**Excerpted data**
○ ○ ○

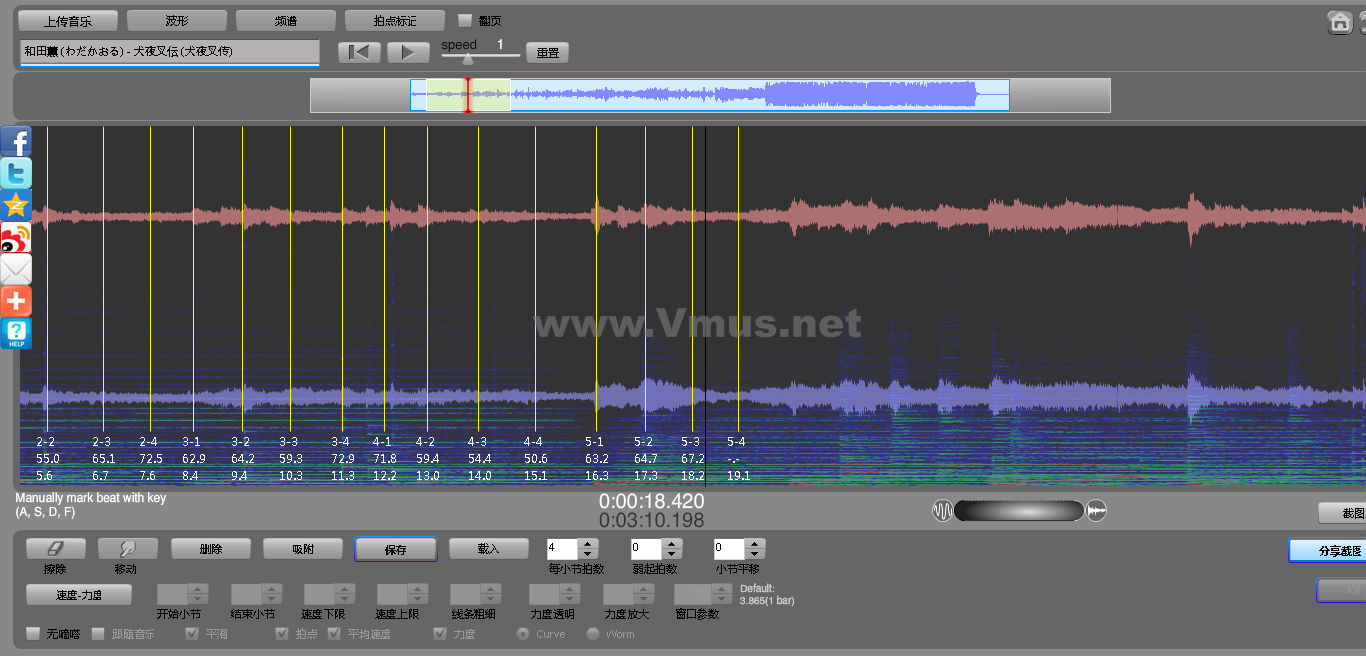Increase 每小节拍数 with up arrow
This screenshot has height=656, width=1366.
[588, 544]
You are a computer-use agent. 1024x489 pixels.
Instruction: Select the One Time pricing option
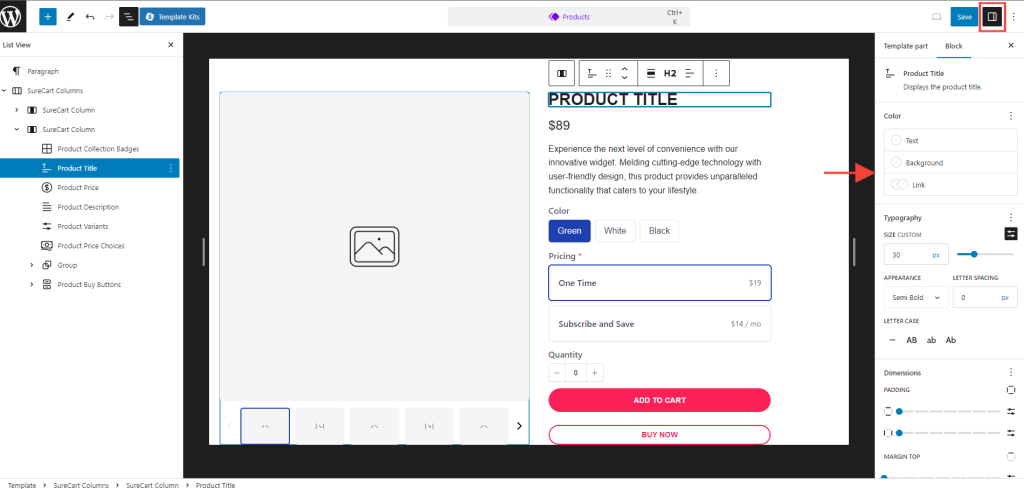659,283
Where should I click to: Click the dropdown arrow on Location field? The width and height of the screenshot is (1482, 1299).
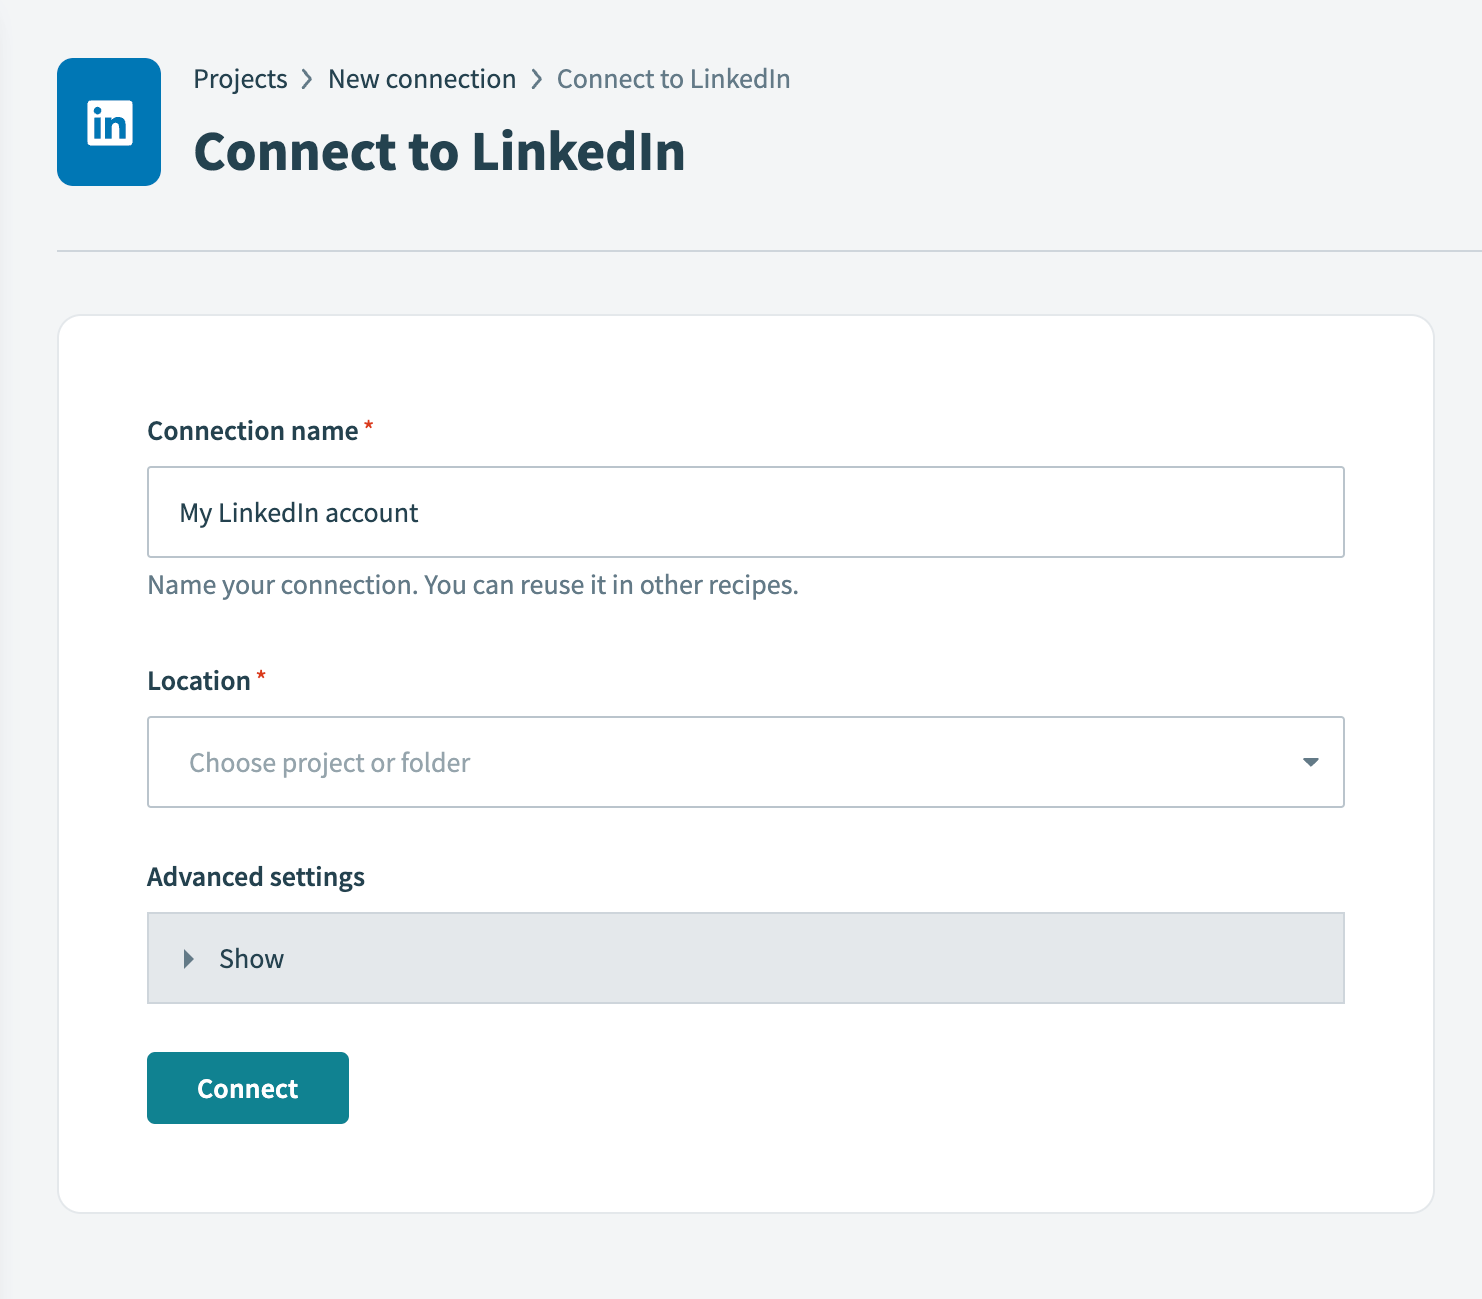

○ ○ ○

**Exercise instructions**
Take the line that contains "Instruction: Select the" and all lines after it to the end of the material above, and copy them verbatim without any images.

**Result for this task**
Instruction: Select the One Time pricing option
659,283
Where should I click to: Click the dropdown arrow on Location field? The width and height of the screenshot is (1482, 1299).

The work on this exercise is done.